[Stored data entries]
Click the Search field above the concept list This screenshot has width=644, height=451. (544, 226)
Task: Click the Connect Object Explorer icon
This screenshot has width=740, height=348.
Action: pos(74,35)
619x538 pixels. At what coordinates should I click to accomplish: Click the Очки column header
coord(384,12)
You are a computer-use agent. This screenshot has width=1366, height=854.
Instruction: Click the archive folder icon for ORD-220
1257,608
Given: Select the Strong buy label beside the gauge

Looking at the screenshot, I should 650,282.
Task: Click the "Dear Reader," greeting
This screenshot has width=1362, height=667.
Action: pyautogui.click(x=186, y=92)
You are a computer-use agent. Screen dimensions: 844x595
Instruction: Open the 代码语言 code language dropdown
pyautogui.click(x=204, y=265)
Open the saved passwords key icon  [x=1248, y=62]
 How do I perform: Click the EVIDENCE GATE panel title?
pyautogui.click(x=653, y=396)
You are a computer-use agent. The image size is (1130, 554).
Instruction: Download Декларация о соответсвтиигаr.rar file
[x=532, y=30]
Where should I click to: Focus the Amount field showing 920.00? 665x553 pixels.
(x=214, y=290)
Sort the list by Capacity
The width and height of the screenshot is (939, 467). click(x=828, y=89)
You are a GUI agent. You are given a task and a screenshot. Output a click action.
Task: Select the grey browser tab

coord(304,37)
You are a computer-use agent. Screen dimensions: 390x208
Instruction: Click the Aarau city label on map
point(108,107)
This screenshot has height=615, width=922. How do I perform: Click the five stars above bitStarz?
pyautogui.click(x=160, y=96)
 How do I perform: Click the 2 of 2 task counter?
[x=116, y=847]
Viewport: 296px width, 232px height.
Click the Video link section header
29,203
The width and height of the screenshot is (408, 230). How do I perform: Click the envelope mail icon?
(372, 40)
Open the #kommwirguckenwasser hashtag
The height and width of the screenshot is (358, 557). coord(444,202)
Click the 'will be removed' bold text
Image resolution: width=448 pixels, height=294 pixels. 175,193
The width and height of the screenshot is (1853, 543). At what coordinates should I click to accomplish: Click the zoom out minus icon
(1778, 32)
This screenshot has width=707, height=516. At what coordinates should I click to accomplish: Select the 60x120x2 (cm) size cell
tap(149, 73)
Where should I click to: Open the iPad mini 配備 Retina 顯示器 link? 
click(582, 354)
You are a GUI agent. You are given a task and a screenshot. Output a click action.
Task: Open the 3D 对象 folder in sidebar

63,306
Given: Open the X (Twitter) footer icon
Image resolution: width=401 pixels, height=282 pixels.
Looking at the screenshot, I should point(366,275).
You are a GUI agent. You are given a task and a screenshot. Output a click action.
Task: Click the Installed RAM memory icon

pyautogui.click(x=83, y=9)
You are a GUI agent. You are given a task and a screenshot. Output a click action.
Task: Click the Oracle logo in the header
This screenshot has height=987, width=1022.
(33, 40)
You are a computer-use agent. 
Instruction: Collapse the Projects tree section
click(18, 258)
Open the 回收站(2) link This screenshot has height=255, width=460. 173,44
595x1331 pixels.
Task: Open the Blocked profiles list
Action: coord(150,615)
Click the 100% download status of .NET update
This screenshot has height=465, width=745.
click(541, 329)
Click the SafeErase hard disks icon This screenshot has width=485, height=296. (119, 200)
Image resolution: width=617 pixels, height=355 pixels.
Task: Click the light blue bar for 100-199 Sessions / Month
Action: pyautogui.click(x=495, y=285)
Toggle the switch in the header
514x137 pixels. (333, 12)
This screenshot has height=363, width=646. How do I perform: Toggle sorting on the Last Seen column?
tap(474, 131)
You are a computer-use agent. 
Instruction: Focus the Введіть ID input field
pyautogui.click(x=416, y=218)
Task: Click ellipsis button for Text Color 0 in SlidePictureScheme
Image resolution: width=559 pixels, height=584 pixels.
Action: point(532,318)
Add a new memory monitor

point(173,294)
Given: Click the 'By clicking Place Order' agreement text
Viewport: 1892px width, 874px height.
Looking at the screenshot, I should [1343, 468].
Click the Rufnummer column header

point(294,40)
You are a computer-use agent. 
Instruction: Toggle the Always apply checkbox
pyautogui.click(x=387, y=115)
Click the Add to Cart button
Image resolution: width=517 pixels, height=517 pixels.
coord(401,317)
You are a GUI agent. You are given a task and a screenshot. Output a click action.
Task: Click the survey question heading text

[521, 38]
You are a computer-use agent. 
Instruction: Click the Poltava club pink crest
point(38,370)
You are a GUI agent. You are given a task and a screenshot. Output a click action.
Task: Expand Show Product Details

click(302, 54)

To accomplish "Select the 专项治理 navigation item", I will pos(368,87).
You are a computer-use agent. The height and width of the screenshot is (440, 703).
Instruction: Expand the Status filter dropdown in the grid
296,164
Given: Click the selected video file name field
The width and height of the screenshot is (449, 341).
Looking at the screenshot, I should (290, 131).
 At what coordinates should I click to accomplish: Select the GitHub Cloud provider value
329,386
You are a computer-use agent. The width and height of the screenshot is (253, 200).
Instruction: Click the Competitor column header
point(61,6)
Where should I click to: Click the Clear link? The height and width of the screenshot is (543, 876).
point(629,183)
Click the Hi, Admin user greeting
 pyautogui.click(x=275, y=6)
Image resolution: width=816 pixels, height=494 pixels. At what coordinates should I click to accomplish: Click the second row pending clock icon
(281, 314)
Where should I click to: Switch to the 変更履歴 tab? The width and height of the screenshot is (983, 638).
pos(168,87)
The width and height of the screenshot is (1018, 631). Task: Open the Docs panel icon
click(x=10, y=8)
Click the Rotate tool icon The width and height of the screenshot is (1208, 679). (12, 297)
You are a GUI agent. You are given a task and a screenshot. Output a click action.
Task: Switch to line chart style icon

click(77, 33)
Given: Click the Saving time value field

• [Stated problem] Could you rewrite the rows from the line with "You are a computer-use agent. The width" up to and including the line with "pyautogui.click(x=275, y=6)", changing "Competitor" to "Opponent" and keeping everything else the same?

• [Task result]
You are a computer-use agent. The width and height of the screenshot is (253, 200).
Instruction: Click the Opponent column header
point(61,6)
Where should I click to: Click the Clear link? The height and width of the screenshot is (543, 876).
point(629,183)
Click the Hi, Admin user greeting
 pyautogui.click(x=275, y=6)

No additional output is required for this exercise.